Written exercise: Please copy the listing below, swapping the phrase "Where is" for "Where can I find" everywhere it appears, and change nothing else.

Text and item location listing:
┏━━

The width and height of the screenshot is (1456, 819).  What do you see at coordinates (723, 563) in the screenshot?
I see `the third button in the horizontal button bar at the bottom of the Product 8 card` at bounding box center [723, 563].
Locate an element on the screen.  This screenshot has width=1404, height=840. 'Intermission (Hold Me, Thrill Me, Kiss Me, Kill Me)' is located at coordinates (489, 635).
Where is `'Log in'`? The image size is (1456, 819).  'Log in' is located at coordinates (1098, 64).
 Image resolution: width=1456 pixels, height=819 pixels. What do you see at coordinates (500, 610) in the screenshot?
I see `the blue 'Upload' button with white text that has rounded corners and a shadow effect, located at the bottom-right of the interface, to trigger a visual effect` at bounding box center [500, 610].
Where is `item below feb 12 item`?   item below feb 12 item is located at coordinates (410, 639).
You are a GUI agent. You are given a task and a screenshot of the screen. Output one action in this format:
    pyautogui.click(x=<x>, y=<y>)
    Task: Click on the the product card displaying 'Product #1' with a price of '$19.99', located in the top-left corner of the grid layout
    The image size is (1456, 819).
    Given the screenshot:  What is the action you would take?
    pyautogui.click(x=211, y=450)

┗━━

Exercise result:
The width and height of the screenshot is (1456, 819).  What do you see at coordinates (723, 563) in the screenshot?
I see `the third button in the horizontal button bar at the bottom of the Product 8 card` at bounding box center [723, 563].
Locate an element on the screen.  This screenshot has width=1404, height=840. 'Intermission (Hold Me, Thrill Me, Kiss Me, Kill Me)' is located at coordinates (489, 635).
Where can I find `'Log in'`? The image size is (1456, 819).  'Log in' is located at coordinates (1098, 64).
 Image resolution: width=1456 pixels, height=819 pixels. What do you see at coordinates (500, 610) in the screenshot?
I see `the blue 'Upload' button with white text that has rounded corners and a shadow effect, located at the bottom-right of the interface, to trigger a visual effect` at bounding box center [500, 610].
Where can I find `item below feb 12 item`?   item below feb 12 item is located at coordinates (410, 639).
You are a GUI agent. You are given a task and a screenshot of the screen. Output one action in this format:
    pyautogui.click(x=<x>, y=<y>)
    Task: Click on the the product card displaying 'Product #1' with a price of '$19.99', located in the top-left corner of the grid layout
    The image size is (1456, 819).
    Given the screenshot:  What is the action you would take?
    pyautogui.click(x=211, y=450)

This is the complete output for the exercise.